Material supplied:
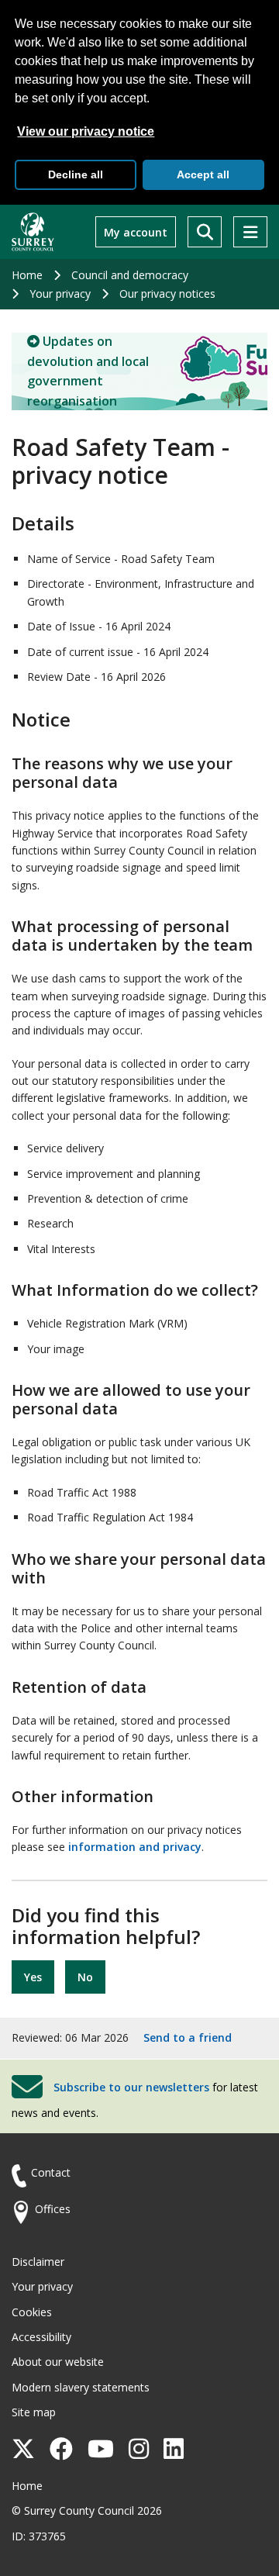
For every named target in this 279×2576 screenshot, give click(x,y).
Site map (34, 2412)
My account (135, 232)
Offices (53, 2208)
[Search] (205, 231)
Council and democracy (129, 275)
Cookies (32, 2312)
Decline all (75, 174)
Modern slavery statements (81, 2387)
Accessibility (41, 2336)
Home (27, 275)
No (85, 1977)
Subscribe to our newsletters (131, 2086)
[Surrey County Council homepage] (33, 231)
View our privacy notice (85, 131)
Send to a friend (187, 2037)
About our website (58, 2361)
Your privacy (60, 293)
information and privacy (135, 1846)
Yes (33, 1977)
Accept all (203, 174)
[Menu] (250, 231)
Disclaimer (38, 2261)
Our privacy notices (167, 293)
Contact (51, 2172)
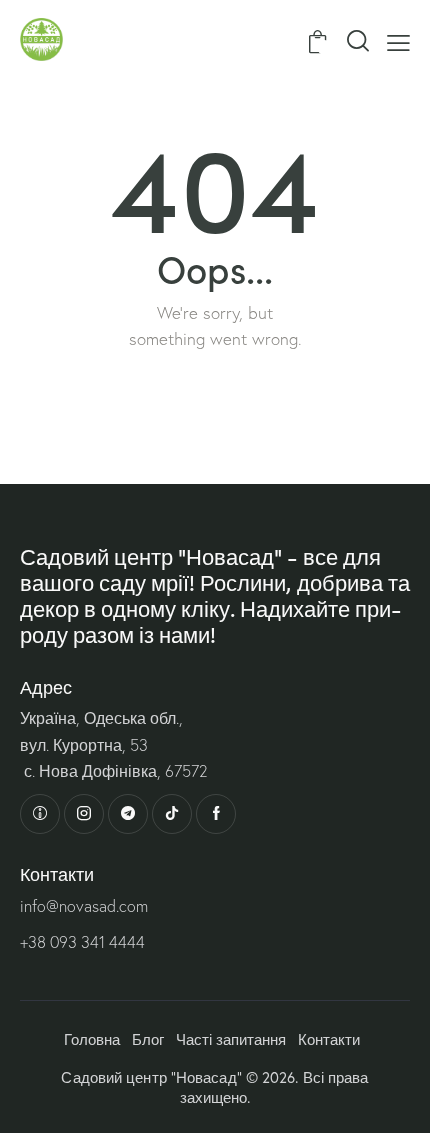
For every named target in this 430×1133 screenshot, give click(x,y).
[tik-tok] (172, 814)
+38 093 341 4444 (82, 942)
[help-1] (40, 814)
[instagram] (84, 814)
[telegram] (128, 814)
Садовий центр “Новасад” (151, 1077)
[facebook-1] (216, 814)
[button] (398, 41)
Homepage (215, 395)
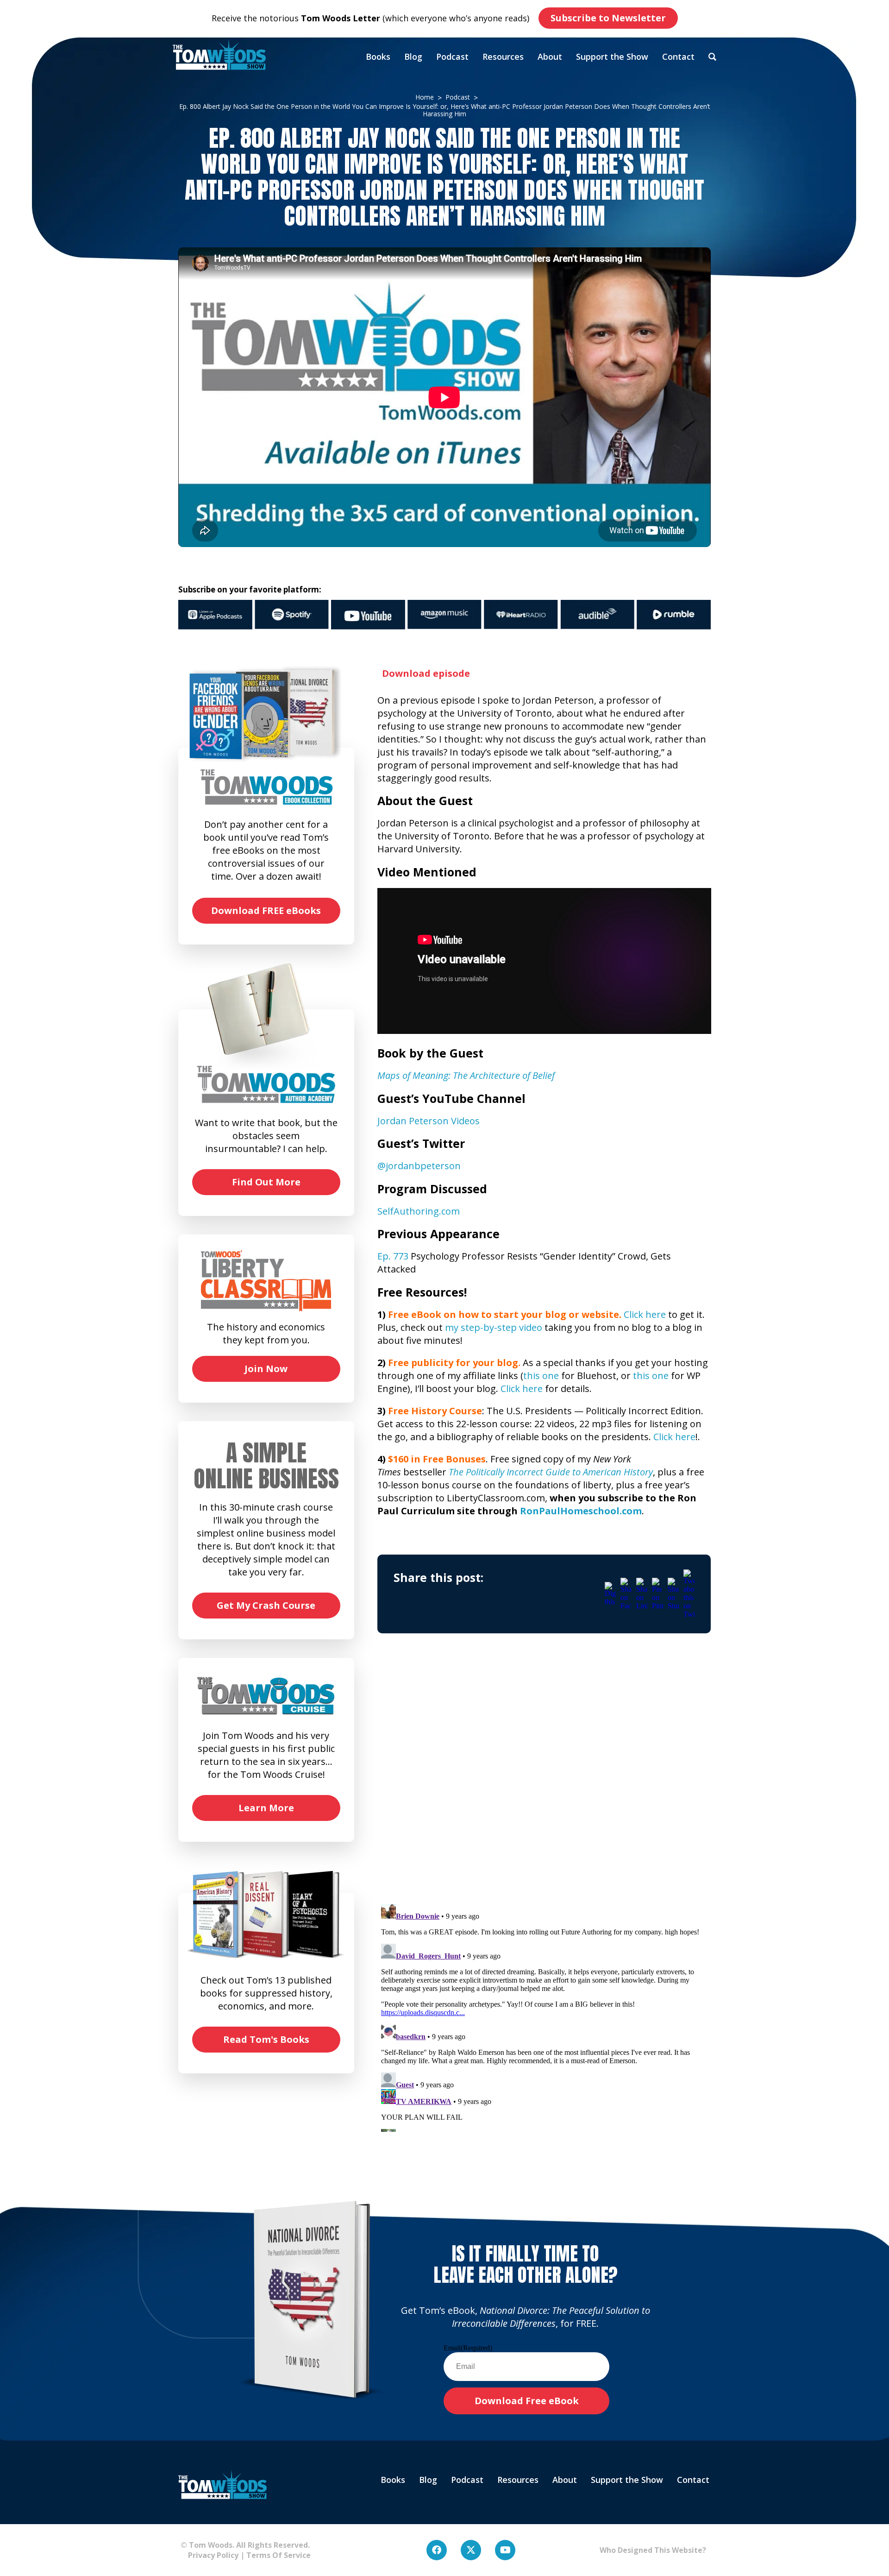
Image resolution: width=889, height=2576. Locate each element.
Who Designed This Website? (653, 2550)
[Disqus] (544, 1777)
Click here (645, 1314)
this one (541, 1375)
==
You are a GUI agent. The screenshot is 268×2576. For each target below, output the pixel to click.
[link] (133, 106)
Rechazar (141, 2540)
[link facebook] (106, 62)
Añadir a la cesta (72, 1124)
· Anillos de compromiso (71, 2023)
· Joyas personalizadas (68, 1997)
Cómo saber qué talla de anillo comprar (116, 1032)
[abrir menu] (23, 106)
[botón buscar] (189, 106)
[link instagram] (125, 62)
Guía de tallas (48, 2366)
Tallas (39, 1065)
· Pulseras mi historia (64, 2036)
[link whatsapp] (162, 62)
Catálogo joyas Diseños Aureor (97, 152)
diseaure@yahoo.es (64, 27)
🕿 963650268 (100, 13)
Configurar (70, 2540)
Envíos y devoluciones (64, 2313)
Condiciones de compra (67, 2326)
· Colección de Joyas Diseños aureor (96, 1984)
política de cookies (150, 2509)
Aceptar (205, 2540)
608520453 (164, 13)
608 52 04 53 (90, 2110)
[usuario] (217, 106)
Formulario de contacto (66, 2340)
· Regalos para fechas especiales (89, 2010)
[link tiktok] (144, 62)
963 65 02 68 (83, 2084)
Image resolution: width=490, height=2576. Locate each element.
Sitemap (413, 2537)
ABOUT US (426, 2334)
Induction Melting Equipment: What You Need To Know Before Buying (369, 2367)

Work item:
Word for word, retype the lines in the entries above that run from the one with "[button] (398, 41)" through the one with "this one (541, 1375)". Both ends count; pictures do not.

Written answer:
[button] (398, 41)
Homepage (215, 395)
Image resolution: width=889, height=2576. Locate each element.
Who Designed This Website? (653, 2550)
[Disqus] (544, 1777)
Click here (645, 1314)
this one (541, 1375)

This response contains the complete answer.